Her eyes started to moisten but she held back. I had never seen her this way before. The only times I had seen her cry were full-blown episodes where she wailed until she manipulated me into doing whatever she wanted.

“I know you think I am a horrible mother. You always have. Even before your father passed away, and you learned about things that I wish you never had to hear.” She looked at me with a kind of rare intensity for a long while before speaking again. “And you are right.”

“What’s that?” I was surprised to hear what she was saying. It was not like her. Unless this was some new twisted plot intended to manipulate me.

“You are right. I could have been a better mother and a better wife. I had you when I was too young. Married your dad at an age when I should have focused on my career and living my life, without understanding the repercussions of being a wife.

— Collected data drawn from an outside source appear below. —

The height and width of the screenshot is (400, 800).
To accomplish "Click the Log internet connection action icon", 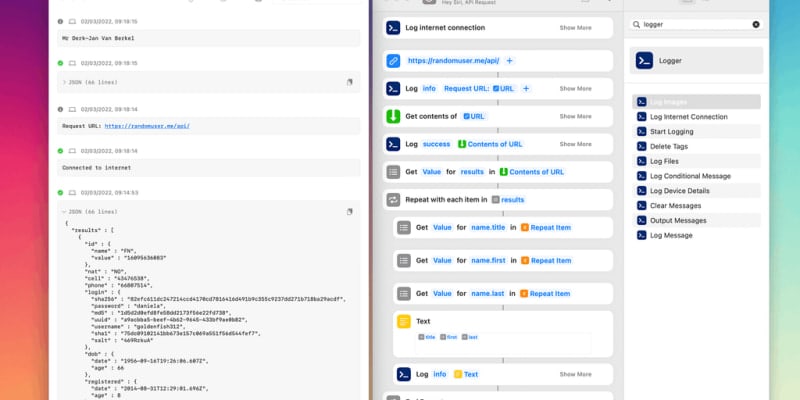I will 393,28.
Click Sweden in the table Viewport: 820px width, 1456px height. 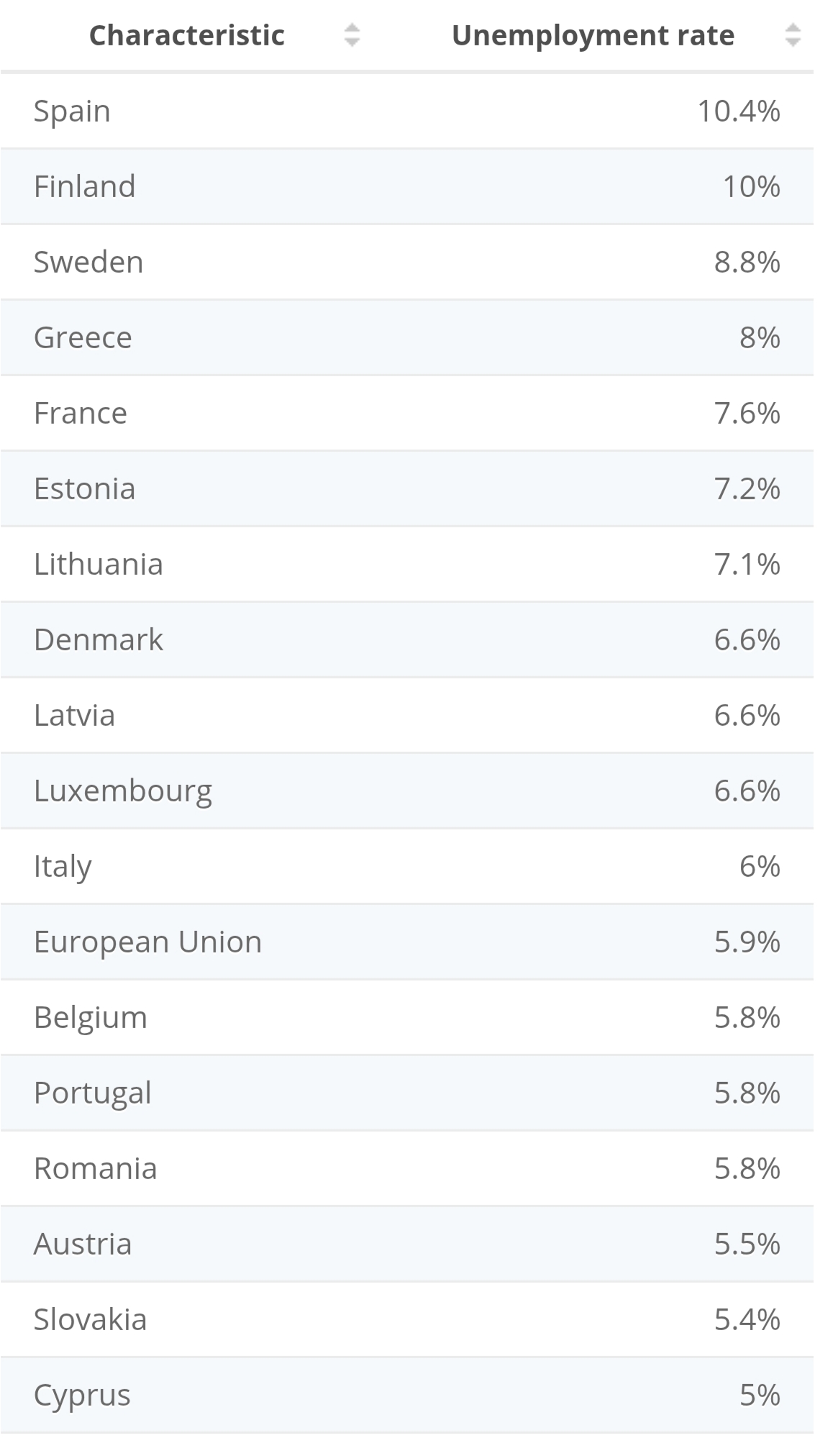[x=88, y=263]
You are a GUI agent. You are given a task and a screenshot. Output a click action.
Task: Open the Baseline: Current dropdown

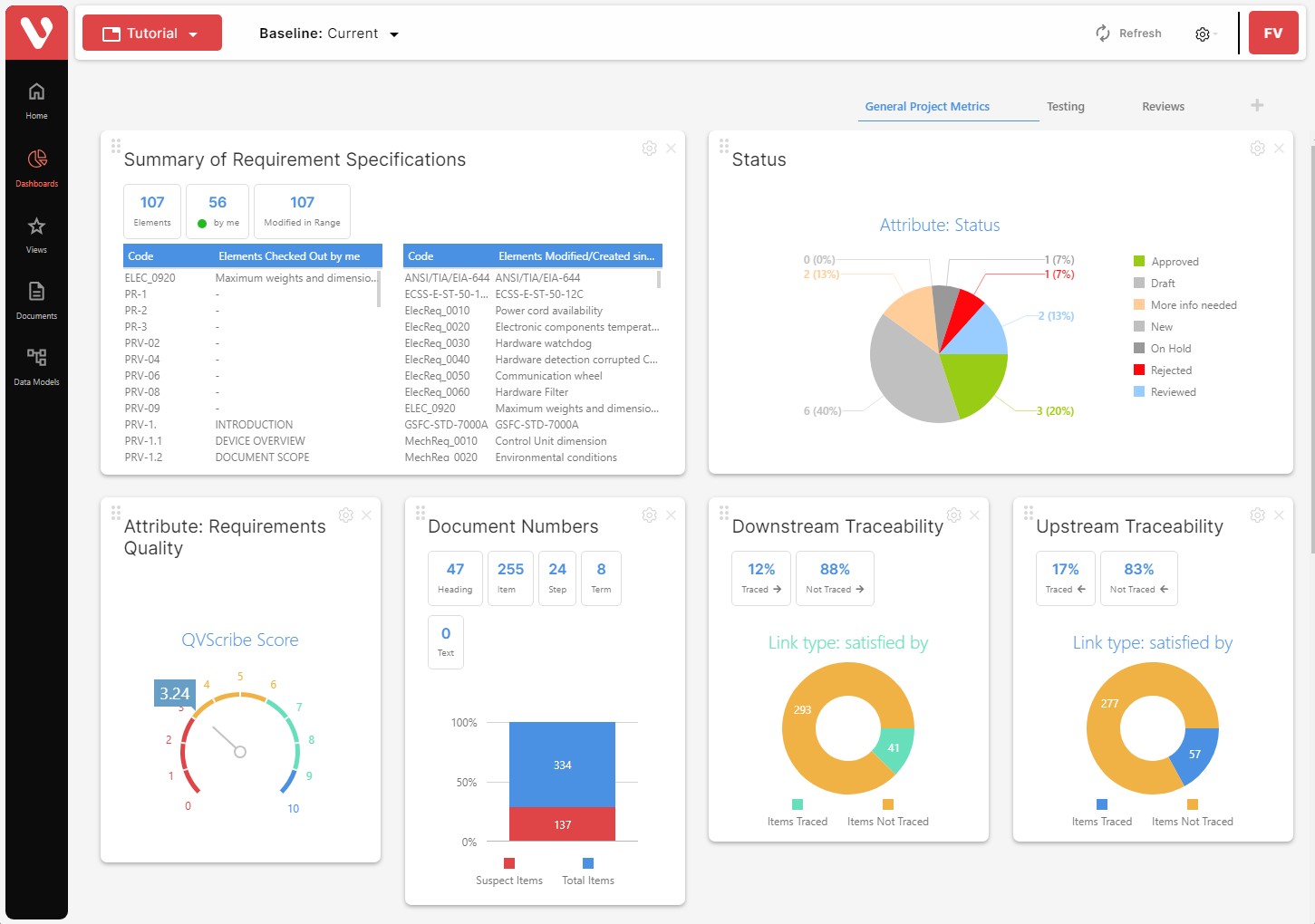[329, 34]
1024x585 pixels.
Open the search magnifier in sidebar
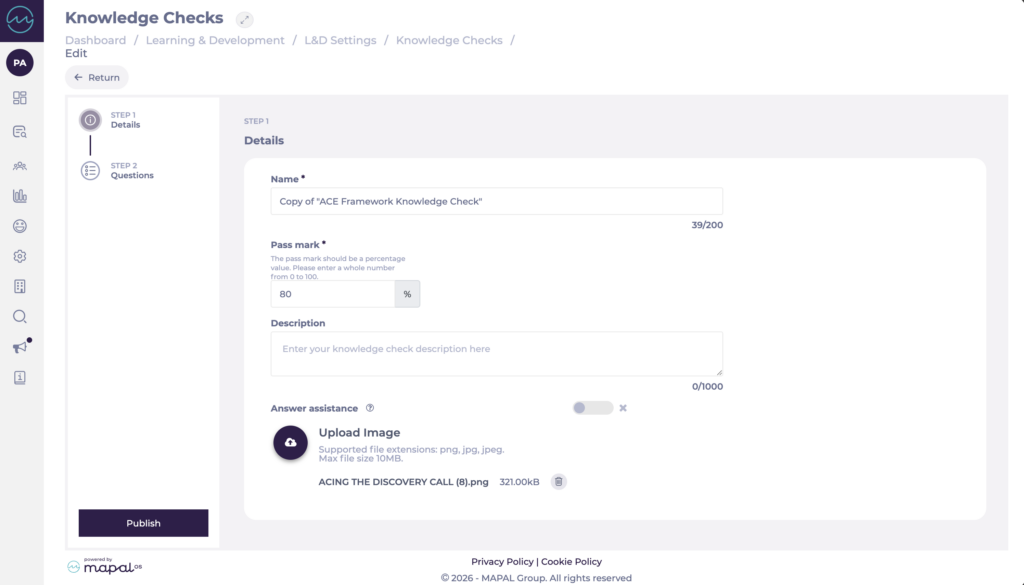20,317
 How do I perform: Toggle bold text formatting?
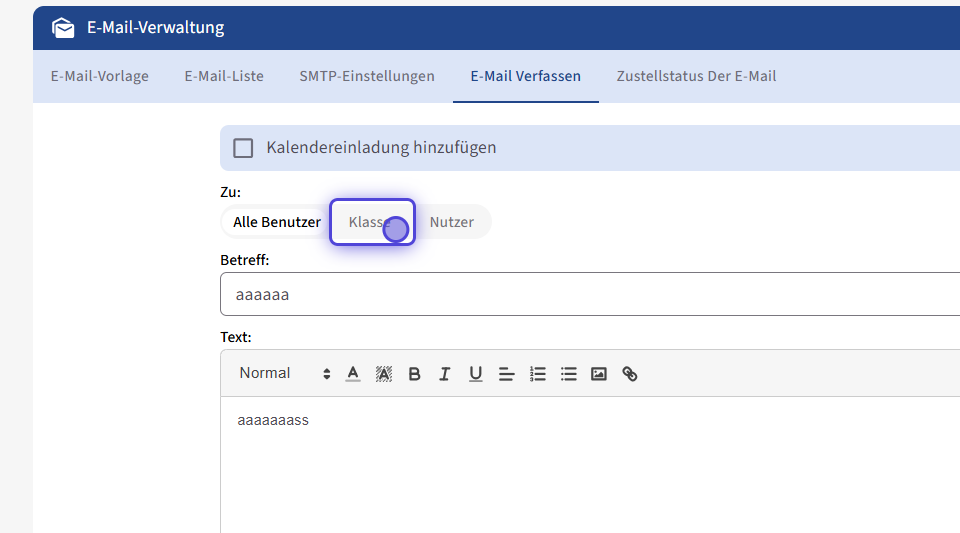(x=414, y=374)
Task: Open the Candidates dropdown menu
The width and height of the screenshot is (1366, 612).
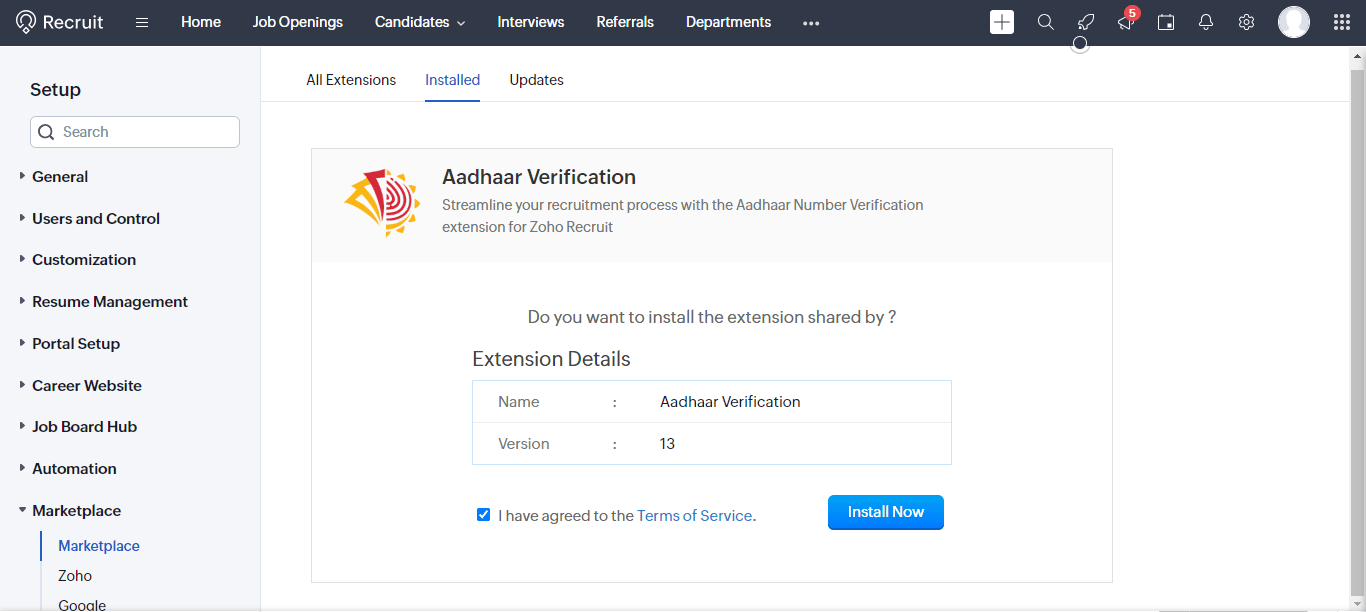Action: pyautogui.click(x=420, y=22)
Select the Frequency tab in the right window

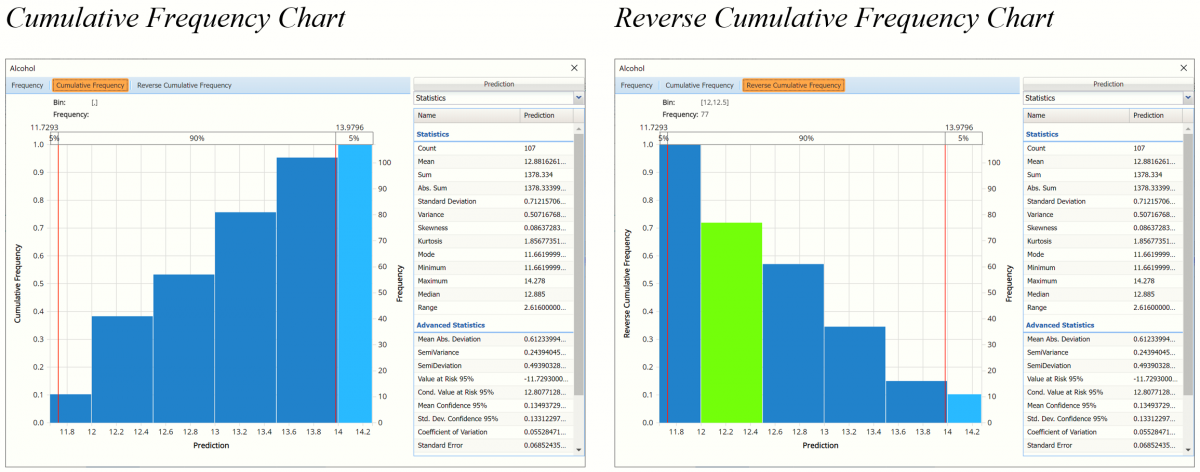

He wanted a child right away and I loved him so much, I went with it. Without warning, my youth was suddenly over and I became responsible for a whole new life at a time when I wasn’t sure I was doing a very good job of taking care of my own. Your dad had a huge business to run, so even though he had wanted a child, he didn’t have the time to care for it. Obviously, I had to quit my job – I was working towards being a chartered accountant – and then I started getting lonely and distant with your dad always working. I started finding comfort in other things, other men, and a part of me felt like I had given up so much, that I deserved to stray a little bit. Subconsciously, I blamed you for some of the things I had to give up, but it was never your fault. As you grew older, your dad started spending more time with you and going to all your football games and you two bonded while I stayed home and made dinner. So it always looked to you like he was more of a parent to you than I was, but he never helped me raise you, Zayden.”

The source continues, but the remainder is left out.